-- start EXTRACT --

*** This is also a repeat of my Boundless Living blog, posted on August 7th.
A lot has happened since then, so there'll be two blog posts today, to get you up to date. ***
I have been somewhat out of sorts of late, which is why there've been no posts for a few days. Not exactly depressed, just a little down, a little tired, a little small. You know the feeling? Just wanting to be left along to find a warm spot with your journal and a pen and a hot cup of tea. Where no-one can bother you. Or expect anything of you.
But the World won't let you be. There are dinners to be cooked, jobs to be done, and businesses to grow. All things you've taken on yourself. And it's just so distracting when all you want to do is wander through the far reaches of your soul to find out why your seemingly perfect life is somewhat ...... unsatisfying? Is that the right word?
Don't get me wrong, I am deeply grateful for my current life - thankful to my very core - and yet there is still this nagging discontent. A persistent, irritating feeling that I should be, do and have more. I just know that I am capable of, desiring of, and yes dammit, deserving of much more. There, I said it. Does that make me greedy? If the Universe is a catalog as Joe Vitale says, am I allowed to order from every page?
I regularly end up like this. I take on a Challenge, run at it full tilt, spreading myself ever more thinly until I crumple and disintegrate like wet tissue paper.
So, instead of pushing against it and forcing my way through, which is what I would usually do, I took some advice from Kelly (a fellow Challenger) and tried the Sedona Method. It just seemed so simple. Just allow (there's that word again!) the feeling to surface, and release it.
No judgement.
No criticism for being ungrateful/greedy/undeserving/a disappointment/a phony.
Just a few gentle questions,
a brief silence,
a deep breath,
and then,
and then,
a soul-flood of Peace.
I'm gonna be OK.
And while my Challenge may not be reached in the allotted 45 days, due to the temporary detour into the slow lane,
I am going to get there.
And the timing will be just right.
Musings, Manifestations and the Keys to Living Life Abundantly
My thoughts, tips, tools, and discoveries in my search for a deliciously Abundant Life.
Friday
Monday
Nudges from the Universe
***This is a copy of the blog post I did for my page on the Boundless Living Challenge website. Life is getting far too hectic to successfully run two blogs!***
I've had so many Nudges from the Universe over the past few days that I hardly know where to begin! Actually, some were nudges. Others were in-your-face, poke-you-in-the-ribs, pay-attention-to-this! type attention grabbers. They have come from everywhere and everyone, and tempt me into so many directions that I'm torn and somewhat intimidated. So please forgive any disjointedness in this post - I'm thinking it through as I go.
Firstly, to follow up on the previous blog post (Baby Steps) - I had a fairly successful day. I hesitate to get too enthusiastic since I didn't complete everything, but I'm still moving forward and that's what counts.10
1. I took my Sample bag and a few jars to the delicious store I found recently, and sold one jar (Yay!) with promises of further sales in the future. Not as great as I hoped, but we're not attaching to the outcome! *sigh* However, I did meet a wonderful lady who runs a business network for woman entrepreneurs, which I intend to join. I'm excited about meeting like-minded women in my city. So I'll mark this one as done and successful.

-- end EXTRACT --
-- start DATA --

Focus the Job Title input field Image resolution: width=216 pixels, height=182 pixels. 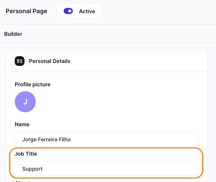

-- end DATA --

▸ **STATED EXERCISE**: Reproduce word for word the passage of the blog post above that begins with the words "But the World" and ends with the words "the right word?".

▸ **RESULT BELOW**:
But the World won't let you be. There are dinners to be cooked, jobs to be done, and businesses to grow. All things you've taken on yourself. And it's just so distracting when all you want to do is wander through the far reaches of your soul to find out why your seemingly perfect life is somewhat ...... unsatisfying? Is that the right word?